No início do mês, a importância do Brasil no mapa de operações da Shopee foi reforçada por Forrest Li, CEO da Sea, durante a divulgação dos resultados da companhia referentes ao quarto trimestre e ao ano consolidado de 2021.

“Estamos muito animados em ver a Shopee ganhando força rapidamente no Brasil, o sexto maior país em população do mundo e nosso novo mercado em crescimento”, afirmou o executivo.

Na ocasião, a Sea apresentou alguns números da operação brasileira. Entre outubro e dezembro, a Shopee registrou mais de 140 milhões de pedidos, um crescimento de 400% sobre igual período, um ano antes.

A receita no País cresceu 326%, para US$ 70 milhões nesse mesmo intervalo.
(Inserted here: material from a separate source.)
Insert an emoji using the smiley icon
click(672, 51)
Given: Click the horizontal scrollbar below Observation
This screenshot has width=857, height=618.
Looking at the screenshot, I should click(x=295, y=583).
A empresa também registrou um prejuízo antes de juros, impostos, amortização e depreciação de aproximadamente US$ 2 por pedido no País, uma melhora de 40% na comparação com o quarto trimestre de 2020.

Partindo desse último ponto, o Goldman Sachs acredita que a estratégia ideal para que a operação da Shopee atinja o equilíbrio no Brasil envolve a combinação do aumento do tíquete médio por pedido e a redução dos custos de entrega de pedidos unitários.

No caso do tíquete médio, os analistas entendem que o aumento se dará por meio de ajustes graduais na política de frete grátis dos pedidos, com a ampliação do valor mínimo para ter esse benefício, além de iniciativas como o crescimento do sortimento e de itens de marca na plataforma.

Já em relação aos custos logísticos, os analistas têm a perspectiva de que a Shopee construa sua própria malha de entregas no País, combinando modalidades e recursos como envio direto e cross-docking.

Nessa direção, o relatório destaca justamente a inauguração recente de uma unidade de cross-docking – ponto de distribuição no qual não há estocagem de produtos – da Shopee fora da cidade de São Paulo, no fim de 2021. Além da expansão da lista de parceiros logísticos no País e do lançamento, também no ano passado, do Shopee Express, seu serviço próprio de coletas e entregas de produtos.

“Até agora, o crescimento da Shopee no Brasil não aconteceu sem gargalos logísticos. Mas, embora haja uma curva de aprendizado, acreditamos que os investimentos de parceiros locais em qualidade e os acordos de níveis de serviço abordarão gradualmente esses pontos problemáticos”, concluem os analistas.